Please reproduce the records below without changing a single character.

### Dataset rows
========

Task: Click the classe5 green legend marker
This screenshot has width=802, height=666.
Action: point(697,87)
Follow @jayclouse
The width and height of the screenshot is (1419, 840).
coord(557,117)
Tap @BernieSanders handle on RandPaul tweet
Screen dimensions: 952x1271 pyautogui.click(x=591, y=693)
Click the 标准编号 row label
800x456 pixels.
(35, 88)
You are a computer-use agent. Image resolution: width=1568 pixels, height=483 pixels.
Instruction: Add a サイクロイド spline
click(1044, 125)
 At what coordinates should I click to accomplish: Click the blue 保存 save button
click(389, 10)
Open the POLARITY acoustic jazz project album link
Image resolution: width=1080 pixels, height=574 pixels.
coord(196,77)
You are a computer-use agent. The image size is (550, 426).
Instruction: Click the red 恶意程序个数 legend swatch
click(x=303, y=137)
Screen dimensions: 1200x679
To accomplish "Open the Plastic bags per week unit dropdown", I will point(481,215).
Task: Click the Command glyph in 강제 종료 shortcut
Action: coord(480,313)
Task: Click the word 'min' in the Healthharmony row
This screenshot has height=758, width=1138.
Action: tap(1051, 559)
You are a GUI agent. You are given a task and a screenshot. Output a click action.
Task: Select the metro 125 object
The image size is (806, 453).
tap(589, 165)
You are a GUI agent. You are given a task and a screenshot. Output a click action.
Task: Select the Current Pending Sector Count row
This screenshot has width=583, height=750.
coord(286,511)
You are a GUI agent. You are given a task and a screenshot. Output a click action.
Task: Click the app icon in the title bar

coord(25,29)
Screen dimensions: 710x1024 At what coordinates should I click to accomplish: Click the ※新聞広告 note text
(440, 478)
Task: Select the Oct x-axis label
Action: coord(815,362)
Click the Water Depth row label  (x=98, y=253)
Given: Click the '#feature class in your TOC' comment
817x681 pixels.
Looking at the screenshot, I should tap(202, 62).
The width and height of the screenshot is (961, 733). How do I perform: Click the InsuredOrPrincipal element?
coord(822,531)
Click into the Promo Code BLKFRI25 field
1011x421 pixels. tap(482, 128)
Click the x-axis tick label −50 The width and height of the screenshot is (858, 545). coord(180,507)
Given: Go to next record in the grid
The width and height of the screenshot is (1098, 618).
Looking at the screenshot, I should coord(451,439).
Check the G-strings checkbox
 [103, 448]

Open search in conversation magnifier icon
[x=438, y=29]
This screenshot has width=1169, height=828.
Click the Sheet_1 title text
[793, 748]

========

### Result of this exercise
Task: Click the classe5 green legend marker
This screenshot has width=802, height=666.
Action: point(697,87)
Follow @jayclouse
The width and height of the screenshot is (1419, 840).
coord(557,117)
Tap @BernieSanders handle on RandPaul tweet
Screen dimensions: 952x1271 pyautogui.click(x=591, y=693)
Click the 标准编号 row label
800x456 pixels.
(35, 88)
You are a computer-use agent. Image resolution: width=1568 pixels, height=483 pixels.
Instruction: Add a サイクロイド spline
click(1044, 125)
 At what coordinates should I click to accomplish: Click the blue 保存 save button
click(389, 10)
Open the POLARITY acoustic jazz project album link
Image resolution: width=1080 pixels, height=574 pixels.
coord(196,77)
You are a computer-use agent. The image size is (550, 426).
Instruction: Click the red 恶意程序个数 legend swatch
click(x=303, y=137)
Screen dimensions: 1200x679
To accomplish "Open the Plastic bags per week unit dropdown", I will point(481,215).
Task: Click the Command glyph in 강제 종료 shortcut
Action: coord(480,313)
Task: Click the word 'min' in the Healthharmony row
This screenshot has height=758, width=1138.
Action: tap(1051, 559)
You are a GUI agent. You are given a task and a screenshot. Output a click action.
Task: Select the metro 125 object
The image size is (806, 453).
tap(589, 165)
You are a GUI agent. You are given a task and a screenshot. Output a click action.
Task: Select the Current Pending Sector Count row
This screenshot has width=583, height=750.
coord(286,511)
You are a GUI agent. You are given a task and a screenshot. Output a click action.
Task: Click the app icon in the title bar

coord(25,29)
Screen dimensions: 710x1024 At what coordinates should I click to accomplish: Click the ※新聞広告 note text
(440, 478)
Task: Select the Oct x-axis label
Action: coord(815,362)
Click the Water Depth row label  (x=98, y=253)
Given: Click the '#feature class in your TOC' comment
817x681 pixels.
Looking at the screenshot, I should tap(202, 62).
The width and height of the screenshot is (961, 733). How do I perform: Click the InsuredOrPrincipal element?
coord(822,531)
Click into the Promo Code BLKFRI25 field
1011x421 pixels. tap(482, 128)
Click the x-axis tick label −50 The width and height of the screenshot is (858, 545). coord(180,507)
Given: Go to next record in the grid
The width and height of the screenshot is (1098, 618).
Looking at the screenshot, I should coord(451,439).
Check the G-strings checkbox
 [103, 448]

Open search in conversation magnifier icon
[x=438, y=29]
This screenshot has width=1169, height=828.
Click the Sheet_1 title text
[793, 748]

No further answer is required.